-- Page text --
•••••
(Reuters) — Insurers are denying or limiting coverage to clients with exposure to bankrupt cryptocurrency exchange FTX, leaving digital currency traders and exchanges uninsured for potential losses from hacking, theft or lawsuits, several market participants said.
Insurance companies were already reluctant to underwrite asset and board and officer protection policies for crypto companies due to tight market regulations and the volatile prices of Bitcoin and other cryptocurrencies.
Now the collapse of FTX last month has added to the concern.
Lloyd’s of London and Bermuda insurance market specialists demand more transparency from crypto companies about their exposure to FTX. The insurers also propose broad policy exclusions for any claims arising as a result of the company̵7;s collapse.
Kyle Nichols, CEO of broker Hugh Wood Canada Ltd., said the insurers required clients to fill out a questionnaire asking if they invested in FTX or had assets on the exchange.
Lloyd’s of London broker Superscript gives clients who traded FTX a mandatory questionnaire to describe the percentage of their exposure, said Ben Davis, head of digital assets at Superscript.
“Let’s say the customer has 40% of their total assets on FTX that they can’t access, it’s either going to be a downturn or we’re going to put an exclusion that limits coverage for any claims that arise out of their money held on FTX, he said.
The exclusions denying payment for any claims arising from the FTX bankruptcy are in policies covering the protection of digital assets and for personal liabilities of directors and officers of companies that trade in crypto, five insurance sources told Reuters. A couple of insurance companies have pushed for a broad exemption from insurance for anything related to FTX, one broker said.
Exclusions can act as a failsafe for insurers and will make it even more difficult for businesses seeking coverage, insurers and brokers said.
Bermuda-based crypto insurance company Relm, which has previously provided coverage to entities linked to FTX, is taking an even stricter approach.
“If we have to include a crypto exclusion or a regulatory exclusion, we simply won’t offer coverage,” said Relms co-founder Joe Ziolkowski.
Now, one of the most pressing questions is whether insurers will cover D&O policies at other companies that had business with FTX, given the problems facing the exchange’s leadership, Ziolkowski said.
U.S. prosecutors say former FTX CEO Sam Bankman-Fried engaged in a scheme to defraud FTX customers by misappropriating their deposits to pay for expenses and debts and to make investments on behalf of his crypto hedge fund, Alameda Research LLC.
An attorney for Bankman-Fried said Tuesday that his client is considering all of his legal options.
D&O policies, which are used to pay legal expenses, do not always pay out in cases of fraud.
•••••
-- Source information --
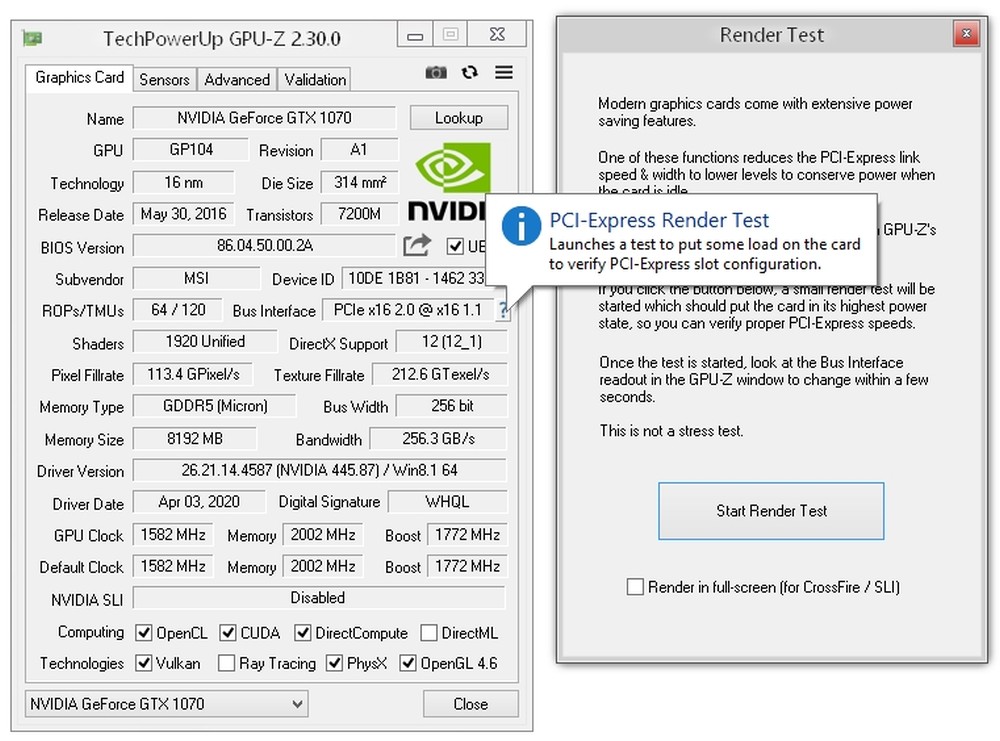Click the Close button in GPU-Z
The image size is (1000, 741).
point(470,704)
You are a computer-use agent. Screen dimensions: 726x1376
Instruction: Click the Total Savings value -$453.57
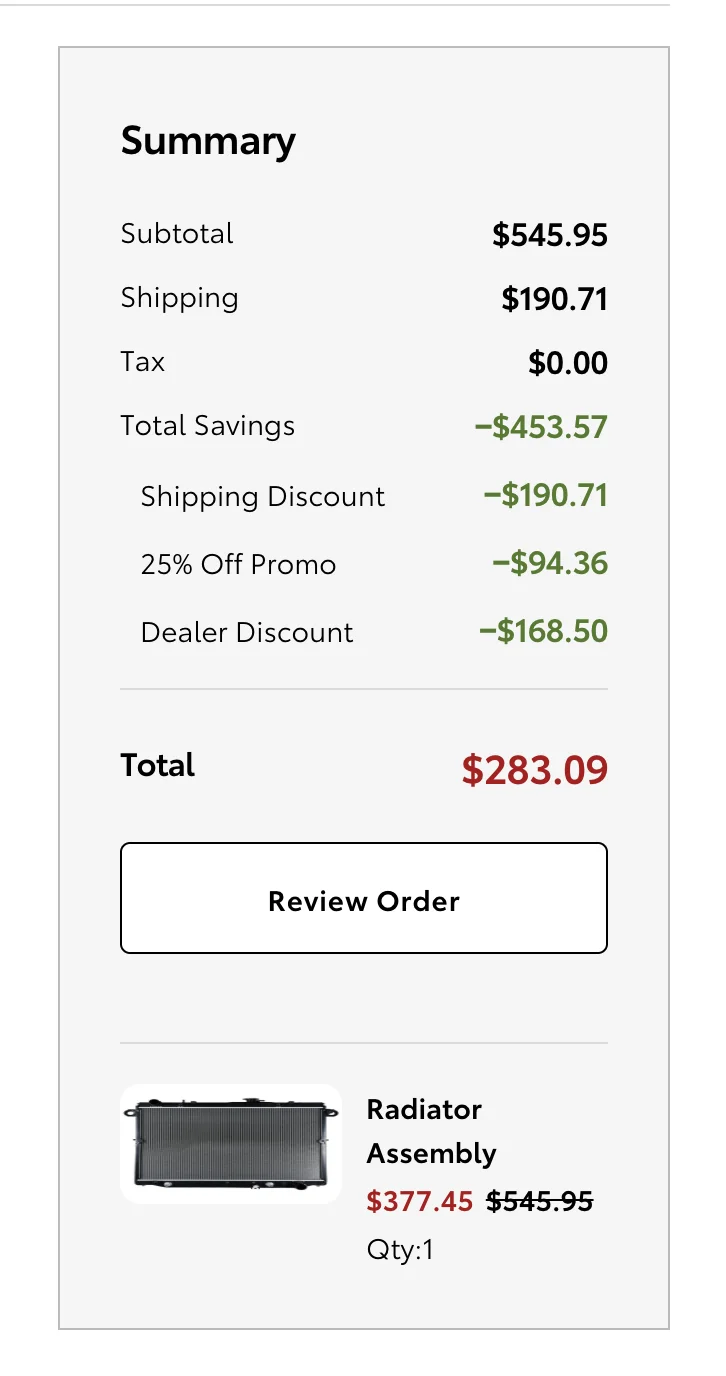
•••••
-- Work order --
In the article on insurers and FTX above, rewrite the paragraph that begins "The exclusions denying payment" as a short bulleted list that keeps its main facts.

-- Answer area --
- Exclusions that deny payment for any claims arising from the FTX bankruptcy appear in policies covering the protection of digital assets.
- They also appear in policies covering the personal liabilities of directors and officers of companies that trade in crypto.
- Five insurance sources told Reuters about these exclusions.
- One broker said a couple of insurance companies have pushed for a broad exemption from insurance for anything related to FTX.